Model Runtime Errors¶

Base Class: ModelRuntimeError

Model runtime errors occur during model execution when the model encounters issues processing input data or when runtime constraints are violated. These errors happen during the inference phase and are typically caused by incompatible input formats, device mismatches, or model execution failures.

ModelRuntimeError¶

Error during model execution or inference.

Overview¶

This error occurs when a model fails during runtime execution. This can happen due to invalid input formats, device incompatibilities, batch size mismatches, or internal model execution failures.

When It Occurs¶

Scenario 1: Invalid input type or format

Unsupported input type (not list, np.ndarray, or torch.Tensor)
Empty input list provided
Wrong tensor dimensions (expected 3 or 4, got different)
Wrong number of color channels (expected 3)
Unknown batch element type

Scenario 2: Device mismatch

TensorRT model loaded on CPU device (requires CUDA)
Model and input on different devices
CUDA not available when required

Scenario 3: Batch size inconsistency

Different batch sizes across input tensors
Incompatible batch dimensions
Batch size exceeds model limits

Scenario 4: Input shape mismatch

Numpy array with wrong number of dimensions
Torch tensor with incorrect shape
Batched tensors not allowed but provided
Missing required dimensions

What To Check¶

Check input type and format:

import numpy as np
import torch

# Check input type
print(f"Input type: {type(images)}")

# For numpy arrays
if isinstance(images, np.ndarray):
    print(f"Shape: {images.shape}")
    print(f"Dimensions: {len(images.shape)}")
    print(f"Channels: {images.shape[-1] if len(images.shape) == 3 else 'N/A'}")

# For torch tensors
if isinstance(images, torch.Tensor):
    print(f"Shape: {images.shape}")
    print(f"Device: {images.device}")

# For lists
if isinstance(images, list):
    print(f"List length: {len(images)}")
    if images:
        print(f"First element type: {type(images[0])}")

Review error message:
- "Unsupported input type" → Wrong data type
- "TRT engine only runs on CUDA" → Device mismatch
- "different batch sizes" → Batch inconsistency
- "incorrect number of dimensions" → Shape mismatch

How To Fix¶

Fix input type issues:

from inference_models import AutoModel
import numpy as np
import torch

model = AutoModel.from_pretrained("yolov8n-640")
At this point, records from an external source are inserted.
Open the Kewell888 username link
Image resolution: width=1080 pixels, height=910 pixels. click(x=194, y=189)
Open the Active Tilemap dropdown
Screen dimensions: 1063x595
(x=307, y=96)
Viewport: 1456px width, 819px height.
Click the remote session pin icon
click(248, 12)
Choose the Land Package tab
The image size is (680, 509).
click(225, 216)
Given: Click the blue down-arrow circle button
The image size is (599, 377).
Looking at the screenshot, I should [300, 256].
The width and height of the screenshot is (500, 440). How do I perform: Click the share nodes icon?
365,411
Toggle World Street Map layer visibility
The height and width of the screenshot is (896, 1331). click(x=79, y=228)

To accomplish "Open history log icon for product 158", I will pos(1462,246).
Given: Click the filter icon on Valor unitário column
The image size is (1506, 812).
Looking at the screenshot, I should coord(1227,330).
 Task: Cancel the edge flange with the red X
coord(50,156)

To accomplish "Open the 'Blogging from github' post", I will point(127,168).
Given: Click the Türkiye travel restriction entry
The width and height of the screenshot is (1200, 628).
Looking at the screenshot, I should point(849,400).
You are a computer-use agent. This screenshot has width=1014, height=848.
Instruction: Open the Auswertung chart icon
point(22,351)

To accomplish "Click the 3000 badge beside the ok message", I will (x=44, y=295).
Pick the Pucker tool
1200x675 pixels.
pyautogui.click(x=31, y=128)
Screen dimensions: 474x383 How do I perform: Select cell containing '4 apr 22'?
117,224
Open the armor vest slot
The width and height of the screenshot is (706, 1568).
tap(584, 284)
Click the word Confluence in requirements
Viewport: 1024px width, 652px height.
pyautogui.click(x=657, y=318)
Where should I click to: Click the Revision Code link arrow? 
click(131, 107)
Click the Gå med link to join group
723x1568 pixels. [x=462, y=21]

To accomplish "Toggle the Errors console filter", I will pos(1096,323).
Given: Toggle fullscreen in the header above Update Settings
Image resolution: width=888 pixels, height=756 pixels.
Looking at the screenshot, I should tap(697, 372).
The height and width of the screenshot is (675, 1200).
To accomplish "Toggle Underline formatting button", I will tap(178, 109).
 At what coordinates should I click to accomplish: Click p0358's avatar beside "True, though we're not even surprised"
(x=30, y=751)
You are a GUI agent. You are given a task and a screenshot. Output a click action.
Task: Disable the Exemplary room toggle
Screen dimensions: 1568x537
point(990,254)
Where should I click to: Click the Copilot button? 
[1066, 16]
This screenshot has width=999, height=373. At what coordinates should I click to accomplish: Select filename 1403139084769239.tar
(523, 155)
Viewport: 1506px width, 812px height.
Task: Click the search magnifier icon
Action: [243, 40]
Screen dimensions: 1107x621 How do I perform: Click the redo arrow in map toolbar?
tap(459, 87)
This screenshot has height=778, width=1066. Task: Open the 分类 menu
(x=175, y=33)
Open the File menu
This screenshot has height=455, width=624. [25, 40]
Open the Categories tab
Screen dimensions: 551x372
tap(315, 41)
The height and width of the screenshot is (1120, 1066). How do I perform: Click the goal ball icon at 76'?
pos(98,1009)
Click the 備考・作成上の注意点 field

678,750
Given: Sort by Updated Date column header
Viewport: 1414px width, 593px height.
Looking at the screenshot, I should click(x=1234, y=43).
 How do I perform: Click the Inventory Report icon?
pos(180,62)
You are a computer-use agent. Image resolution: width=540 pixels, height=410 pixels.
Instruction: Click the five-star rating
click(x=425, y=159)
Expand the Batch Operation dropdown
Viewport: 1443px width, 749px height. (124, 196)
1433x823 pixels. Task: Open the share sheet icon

# ❌ Wrong - unsupported type
images = "path/to/image.jpg"  # String not supported
result = model.predict(images)  # ModelRuntimeError!

# ❌ Wrong - unsupported type
images = ["path/to/image.jpg"]
result = model.predict(images)

# ✅ Or numpy array (HWC format, 3 channels)
image = np.random.randint(0, 255, (640, 640, 3), dtype=np.uint8)
result = model.predict([image])

# ✅ Or torch tensor (CHW format for single image)
image = torch.rand(3, 640, 640)
result = model.predict(image)

# ✅ Or torch tensor (BCHW format for batch)
images = torch.rand(2, 3, 640, 640)
result = model.predict(images)

Common Input Format Requirements¶

Numpy Arrays¶

Expected format: - Shape: (height, width, channels) - HWC format - Channels: 3 (RGB or BGR, default BRG) - Dtype: uint8 - Value range: 0-255 for uint8

import numpy as np

# ✅ Correct numpy array format
image = np.random.randint(0, 255, (640, 640, 3), dtype=np.uint8)

# Or from file
from PIL import Image
image = np.array(Image.open("image.jpg"))  # Automatically HWC format

Torch Tensors¶

Expected format: - Shape (single image): (channels, height, width) - CHW format - Shape (batch): (batch, channels, height, width) - BCHW format - Channels: 3 (RGB or BGR, default RGB) - Dtype: float32 - Value range: 0.0-255.0

import torch

# ✅ Correct torch tensor format (single image)
image = torch.rand(3, 640, 640)

# ✅ Correct torch tensor format (batch)
images = torch.rand(4, 3, 640, 640)

# Convert numpy (HWC) to torch (CHW)
import numpy as np
np_image = np.random.randint(0, 255, (640, 640, 3), dtype=np.uint8)
torch_image = torch.from_numpy(np_image).permute(2, 0, 1).float() / 255.0

Lists¶

Expected format: - List of numpy arrays: Each array in HWC format - List of torch tensors: Each tensor in CHW format

# ✅ List of numpy arrays
images = [
    np.random.randint(0, 255, (640, 640, 3), dtype=np.uint8),
    np.random.randint(0, 255, (480, 480, 3), dtype=np.uint8),
]

# ✅ List of torch tensors
images = [
    torch.rand(3, 640, 640),
    torch.rand(3, 480, 480),
]

Backend-Specific Requirements¶

TensorRT Backend¶

Requirements: - Device: Must be CUDA (GPU)

import torch
from inference_models import AutoModel

# ✅ Correct TensorRT usage
model = AutoModel.from_pretrained(
    "yolov8n-640",
    backend="trt",
    device="cuda"
)

ONNX Backend¶

Requirements: - Device: CPU or CUDA - Execution providers: Must be configured - Flexibility: Works on most platforms

from inference_models import AutoModel

# ✅ ONNX on CPU
model = AutoModel.from_pretrained(
    "yolov8n-640",
    backend="onnx",
    device="cpu",
    onnx_execution_providers=["CPUExecutionProvider"]
)

# ✅ ONNX on GPU
model = AutoModel.from_pretrained(
    "yolov8n-640",
    backend="onnx",
    device="cuda",
    onnx_execution_providers=["CUDAExecutionProvider", "CPUExecutionProvider"]
)

PyTorch Backend¶

Requirements: - Device: CPU or CUDA - PyTorch installation: Required - Model support: Not all models available

import torch
from inference_models import AutoModel

# ✅ PyTorch on CPU
model = AutoModel.from_pretrained(
    "sam-vit-b",
    backend="torch",
    device="cpu"
)

# ✅ PyTorch on GPU
if torch.cuda.is_available():
    model = AutoModel.from_pretrained(
        "sam-vit-b",
        backend="torch",
        device="cuda"
    )